First of all, congratulations. Growing pains are natural and these issues mean the organization is most likely over capacity. Now would be a good time to take a moment to celebrate the accomplishments achieved thus far, because the next phase is going to present an entirely new set of challenges.
From recent history, American Giant’s “catastrophic success” comes to mind. This clothing manufacturer’s hooded sweatshirt went from obscure to must-have overnight and, as a result, many customers were left waiting for months to have their orders filled. Their explosive success tested customer patience and left the online retailer scrambling to ramp up production in order to satisfy the surge in demand. To American Giant’s credit, there were plans in place to steadily scale up production and growth, but nobody expected for their hoodies to catch on as quickly as we all now know.
Do you personally have an appetite for growth?

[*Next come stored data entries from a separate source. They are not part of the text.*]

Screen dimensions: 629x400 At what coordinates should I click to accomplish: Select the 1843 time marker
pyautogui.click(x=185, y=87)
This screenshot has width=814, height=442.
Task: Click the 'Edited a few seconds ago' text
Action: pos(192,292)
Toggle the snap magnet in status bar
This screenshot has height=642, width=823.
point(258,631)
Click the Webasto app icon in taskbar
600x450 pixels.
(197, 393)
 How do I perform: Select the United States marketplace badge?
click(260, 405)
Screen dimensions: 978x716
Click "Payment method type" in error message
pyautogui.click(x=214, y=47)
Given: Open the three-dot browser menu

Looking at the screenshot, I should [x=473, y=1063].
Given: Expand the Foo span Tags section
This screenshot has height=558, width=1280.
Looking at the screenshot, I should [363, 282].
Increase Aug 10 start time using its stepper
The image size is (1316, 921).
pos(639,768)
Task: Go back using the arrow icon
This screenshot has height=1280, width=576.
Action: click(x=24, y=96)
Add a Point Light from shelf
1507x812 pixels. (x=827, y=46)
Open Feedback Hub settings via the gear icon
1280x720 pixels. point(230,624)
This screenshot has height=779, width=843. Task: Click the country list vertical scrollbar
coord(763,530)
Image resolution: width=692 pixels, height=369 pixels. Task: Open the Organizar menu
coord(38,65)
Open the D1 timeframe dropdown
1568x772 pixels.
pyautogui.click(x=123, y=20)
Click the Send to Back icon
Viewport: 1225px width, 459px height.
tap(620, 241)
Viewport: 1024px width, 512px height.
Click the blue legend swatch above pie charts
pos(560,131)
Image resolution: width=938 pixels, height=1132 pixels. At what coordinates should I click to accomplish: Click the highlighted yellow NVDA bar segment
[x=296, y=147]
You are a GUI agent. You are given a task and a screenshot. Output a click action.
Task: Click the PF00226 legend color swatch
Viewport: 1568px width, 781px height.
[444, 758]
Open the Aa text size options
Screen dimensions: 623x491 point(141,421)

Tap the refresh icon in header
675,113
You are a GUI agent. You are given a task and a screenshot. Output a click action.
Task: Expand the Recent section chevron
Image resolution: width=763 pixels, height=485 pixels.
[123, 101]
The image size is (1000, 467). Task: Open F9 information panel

- A business that used to be fun when it was just a small team may not be so fun after new people are added. What was once a great work place with a fun culture could become a dreary place to field complaints.
- More oversight will be required since there will be more stakeholders involved. Do you have the patience for working through business problems in addition to technical problems?
Things to look out for when deciding to grow:
- Are there standards in place to ensure consistency of products and services?
- How dependent is the growth on a few key individuals? These people are potential bottlenecks and must be willing to learn to delegate.
- What capital requirements are needed to fund acquisition of additional equipment, hire and train additional people, lease more office space, maintain stable cash flow?
- Vendor agreements must to be reviewed if your product/service depends on their ability to support your growth.
Looping back to this article’s title, it is important to define what “quality” means to you and your customer – then identify reasonable metrics that can monitor the product or service on a continual basis. The metrics don’t have to be fancy, but the more relevant they are to a specific product or service, the easier it will be to respond when things go awry. Here are a few examples of metrics that we have used:
- Reactive product quality metric: Has there been a statistically significant increase in customer returns reporting a defect?
- Proactive product quality metric: Are suppliers providing materials that meet our customer’s requirements?
- Reactive service quality metric: Has there been an increase in the instances of having to expedite orders?
- Proactive service quality metric: Has there been sufficient training for our people?
Notice how these measurements come in two flavors: reactive and proactive. Reactive metrics report issues after-the-fact. Meaning, the damage has already been done and steps will need to be taken to fix a problem for the customer. Proactive metrics can alert you when things may cause downstream troubles and corrective action can be taken before the customer is ever involved. Though proactive metrics are much more difficult to identify and control, the shift from reactive to proactive metrics is important to sustaining steady growth.